SHORT TASK:
Please rewrite the data from the line containing "1600x744 pixels." through the line containing "click(254, 383)", switching "Padding" to "Margin" and leaving everything else as it is.

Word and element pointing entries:
↓↓↓

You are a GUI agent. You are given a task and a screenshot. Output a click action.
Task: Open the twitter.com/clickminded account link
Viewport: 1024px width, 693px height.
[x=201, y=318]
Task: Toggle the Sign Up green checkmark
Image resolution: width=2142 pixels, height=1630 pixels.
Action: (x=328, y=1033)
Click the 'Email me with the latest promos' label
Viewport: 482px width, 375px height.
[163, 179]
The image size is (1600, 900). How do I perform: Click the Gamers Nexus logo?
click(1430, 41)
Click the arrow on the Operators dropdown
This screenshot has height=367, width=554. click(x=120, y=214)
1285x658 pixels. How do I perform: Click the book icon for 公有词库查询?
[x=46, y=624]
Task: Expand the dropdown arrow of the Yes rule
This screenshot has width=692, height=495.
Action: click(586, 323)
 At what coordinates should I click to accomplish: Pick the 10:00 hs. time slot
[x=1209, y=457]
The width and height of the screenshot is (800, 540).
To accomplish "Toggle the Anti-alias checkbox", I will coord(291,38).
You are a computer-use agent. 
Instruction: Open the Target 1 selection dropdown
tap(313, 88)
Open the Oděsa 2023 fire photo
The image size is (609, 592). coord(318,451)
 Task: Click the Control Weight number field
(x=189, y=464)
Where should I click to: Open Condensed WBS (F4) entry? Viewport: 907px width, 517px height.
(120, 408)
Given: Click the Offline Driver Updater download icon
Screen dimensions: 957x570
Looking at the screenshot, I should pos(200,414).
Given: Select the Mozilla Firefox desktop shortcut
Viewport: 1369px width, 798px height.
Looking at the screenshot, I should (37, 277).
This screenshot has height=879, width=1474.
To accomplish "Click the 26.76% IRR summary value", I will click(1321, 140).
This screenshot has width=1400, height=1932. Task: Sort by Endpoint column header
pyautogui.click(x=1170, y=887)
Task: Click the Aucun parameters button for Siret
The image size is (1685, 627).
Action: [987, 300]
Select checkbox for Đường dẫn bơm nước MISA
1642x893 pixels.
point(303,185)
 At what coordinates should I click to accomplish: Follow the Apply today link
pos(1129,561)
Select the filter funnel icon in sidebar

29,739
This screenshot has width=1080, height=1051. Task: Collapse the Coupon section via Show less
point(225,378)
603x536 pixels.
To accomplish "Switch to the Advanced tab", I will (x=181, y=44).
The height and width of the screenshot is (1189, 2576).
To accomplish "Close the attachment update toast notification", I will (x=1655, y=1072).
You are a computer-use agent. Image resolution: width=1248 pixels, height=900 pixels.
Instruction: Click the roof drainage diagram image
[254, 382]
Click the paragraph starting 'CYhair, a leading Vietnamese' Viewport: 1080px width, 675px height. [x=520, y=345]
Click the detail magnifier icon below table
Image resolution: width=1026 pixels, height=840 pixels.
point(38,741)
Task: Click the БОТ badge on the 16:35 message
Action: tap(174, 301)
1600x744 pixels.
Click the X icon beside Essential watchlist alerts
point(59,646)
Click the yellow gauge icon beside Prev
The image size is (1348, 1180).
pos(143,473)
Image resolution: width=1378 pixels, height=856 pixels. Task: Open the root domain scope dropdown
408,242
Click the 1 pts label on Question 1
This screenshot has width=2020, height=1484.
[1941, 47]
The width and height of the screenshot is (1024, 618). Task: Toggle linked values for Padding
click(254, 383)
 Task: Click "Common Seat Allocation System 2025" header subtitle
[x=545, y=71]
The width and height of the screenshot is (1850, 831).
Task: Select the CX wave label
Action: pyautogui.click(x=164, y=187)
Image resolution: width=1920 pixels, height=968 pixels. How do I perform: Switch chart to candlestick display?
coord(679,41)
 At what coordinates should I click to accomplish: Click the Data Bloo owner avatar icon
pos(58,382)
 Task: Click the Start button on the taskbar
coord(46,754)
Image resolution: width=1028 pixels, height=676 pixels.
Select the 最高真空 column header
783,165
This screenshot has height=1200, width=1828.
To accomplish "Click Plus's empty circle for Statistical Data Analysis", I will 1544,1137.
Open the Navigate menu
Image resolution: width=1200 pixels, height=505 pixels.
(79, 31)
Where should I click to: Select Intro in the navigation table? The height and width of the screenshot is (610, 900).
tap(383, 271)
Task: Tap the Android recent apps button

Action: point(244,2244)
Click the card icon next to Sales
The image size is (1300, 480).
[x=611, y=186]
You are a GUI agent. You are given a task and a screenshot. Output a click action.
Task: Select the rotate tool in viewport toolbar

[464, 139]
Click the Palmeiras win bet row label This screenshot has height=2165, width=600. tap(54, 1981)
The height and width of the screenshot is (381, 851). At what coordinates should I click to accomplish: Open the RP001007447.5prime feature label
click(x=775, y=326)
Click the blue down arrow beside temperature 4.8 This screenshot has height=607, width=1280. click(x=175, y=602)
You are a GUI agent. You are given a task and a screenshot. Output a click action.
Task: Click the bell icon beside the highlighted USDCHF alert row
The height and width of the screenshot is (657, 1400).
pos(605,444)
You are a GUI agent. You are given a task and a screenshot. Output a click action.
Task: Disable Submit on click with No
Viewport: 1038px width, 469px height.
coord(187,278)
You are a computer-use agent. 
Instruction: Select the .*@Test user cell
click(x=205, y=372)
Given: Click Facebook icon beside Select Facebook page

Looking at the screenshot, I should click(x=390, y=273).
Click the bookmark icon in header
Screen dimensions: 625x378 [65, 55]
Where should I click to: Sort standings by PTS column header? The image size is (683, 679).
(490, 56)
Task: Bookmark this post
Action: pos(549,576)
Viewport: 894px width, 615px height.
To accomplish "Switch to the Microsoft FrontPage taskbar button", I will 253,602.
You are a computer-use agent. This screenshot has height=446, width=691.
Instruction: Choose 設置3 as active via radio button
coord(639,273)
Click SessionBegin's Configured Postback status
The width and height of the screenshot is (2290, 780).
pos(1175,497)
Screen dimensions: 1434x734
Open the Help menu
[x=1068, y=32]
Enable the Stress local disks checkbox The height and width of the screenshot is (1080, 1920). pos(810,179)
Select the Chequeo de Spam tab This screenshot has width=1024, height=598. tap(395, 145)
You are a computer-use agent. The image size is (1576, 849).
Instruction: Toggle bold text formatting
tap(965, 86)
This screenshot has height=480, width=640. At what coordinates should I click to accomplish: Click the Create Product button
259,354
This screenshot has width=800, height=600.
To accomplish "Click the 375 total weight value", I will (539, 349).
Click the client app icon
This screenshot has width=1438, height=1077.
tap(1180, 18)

↑↑↑

RESULT:
1600x744 pixels.
Click the X icon beside Essential watchlist alerts
point(59,646)
Click the yellow gauge icon beside Prev
The image size is (1348, 1180).
pos(143,473)
Image resolution: width=1378 pixels, height=856 pixels. Task: Open the root domain scope dropdown
408,242
Click the 1 pts label on Question 1
This screenshot has width=2020, height=1484.
[1941, 47]
The width and height of the screenshot is (1024, 618). Task: Toggle linked values for Margin
click(254, 383)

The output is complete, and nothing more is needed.